Quando não se valoriza a verdade, se acredita na ilusão: isto é Brasil

29 de maio de 2013 \\ Jorge Amorim

Sem tirar nem pôr, ao caro leitor ou a cara leitora daqui do Brasil, de Portugal, do Timor Leste, da Itália, da Espanha ou das ilhas Cabo verde que separou um tempinho do seu dia par dedicá-lo a estas nossas palavras diremos que o Brasil é um país de contrastes, literal e cabalmente falando, e você poderá tirar as suas conclusões se é ou não é após a leitura desta coluna.

Primeiro caso. Veja a cara leitora ou o caro leitor que no início da semana passada (19 e 20 de maio) algumas agências bancárias da Caixa Econômica Federal disseminadas nos Estados do Rio de Janeiro, Bahia, Alagoas, Pernambuco, Paraíba, Ceará, Piauí, Maranhão, Sergipe, Rio Grande do Norte, Amazonas e Pará foram deliberadamente invadidas – não é por serem pessoas carentes que vamos usar outro termo, digamos, eufêmico. Seria hipocrisia – por pais, mães, avós e responsáveis que recebem todos os meses o benefício financeiro que pode variar de R$ 22,00 a R$ 200,00 do assistencialista programa Bolsa Família, do governo da presidenta Dilma Rousseff.

Hecatombe social? Rebeliões sociais? Saques em massa? Que nada.

Em alguns daqueles Estados o fuxico espalhado foi o de que o governo havia acrescentado um bônus do dia das mães, comemorado no Brasil no segundo domingo de maio, naquele benefício durante as datas citadas no início do parágrafo anterior. Em outros Estados, a notícia anônima sem confirmação teve em seu conteúdo a informação de que o Bolsa Família iria... acabar. Pronto, foi razão para séquitos formarem filas serpenteosas nas portas das agências.
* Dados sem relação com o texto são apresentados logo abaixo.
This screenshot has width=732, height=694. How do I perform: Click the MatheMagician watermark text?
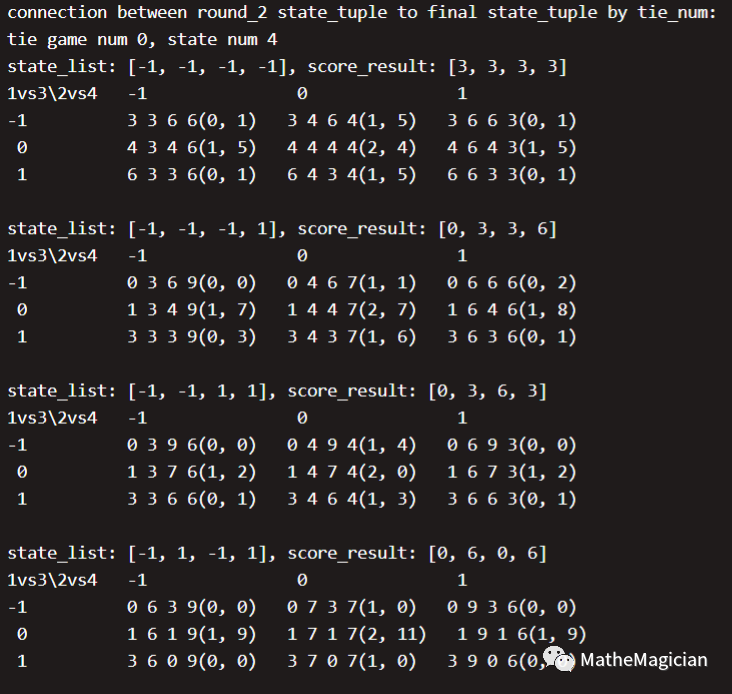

De onde partiram os boatos? Eles estão sendo o foco de investigação da polícia federal, ainda mais depois de a presidenta Dilma Rousseff tê-los denominado de ato “criminoso” e “desumano”. A questão que nos conduz à arguição pessoal é a de vermos como aqui a presença e a dependência ao Estado são grandes e como que muita gente desconsidera a hipótese de perder o benefício do Bolsa Família, seja agora ou seja mais para a frente, apesar de o governo alardear que o programa é o “primeiro degrau” para a emancipação dos mais pobres. Estes, na maioria, talvez prefiram conservarem-se dependentes e... iludidos.

Segundo caso. Na segunda-feira, 20 de maio, o atual presidente do Supremo Tribunal Federal (STF), Joaquim Barbosa, proferiu em uma palestra ministrada a estudantes de direito em Brasília que o poder legislativo é dependente do poder executivo e que os partidos políticos brasileiros carecem de ideologia, afastando assim os eleitores. Mesmo que seu discurso tenha sido realizado em ambiente acadêmico, com o uso de termos rebuscados desde “mutatis mutandis” (“mudar o que deve ser mudado”) e “last but not least” (“último, mas não o menor”), a celeuma provocada por ele chegou a câmara dos deputados, ao senado e a mídia brasileira.

O insigne presidente, que meses atrás havia feito críticas férreas ao seu campo de formação/trabalho, o judiciário, ao atacar juízes que se locupletam de maneira corrupta, disse algo estranho acerca dos nossos representantes públicos? Joaquim Barbosa cometeu um ato falho aconselhando graduandos ao questionamento weberiano falando dos políticos quererem “o poder pelo poder”?

Caso ele tenha utilizado da sua verbal metralhadora giratória mais uma vez, jurista que é sabe o quão é relevante a verdade ser dita, já que temos a constitucional liberdade de expressão (ver na Constituição federal de 1988 o inciso IV do artigo 5º). A verdade incomoda aos que se sentem perseguidos por ela. A ilusão é perfeita para sedar uma maioria.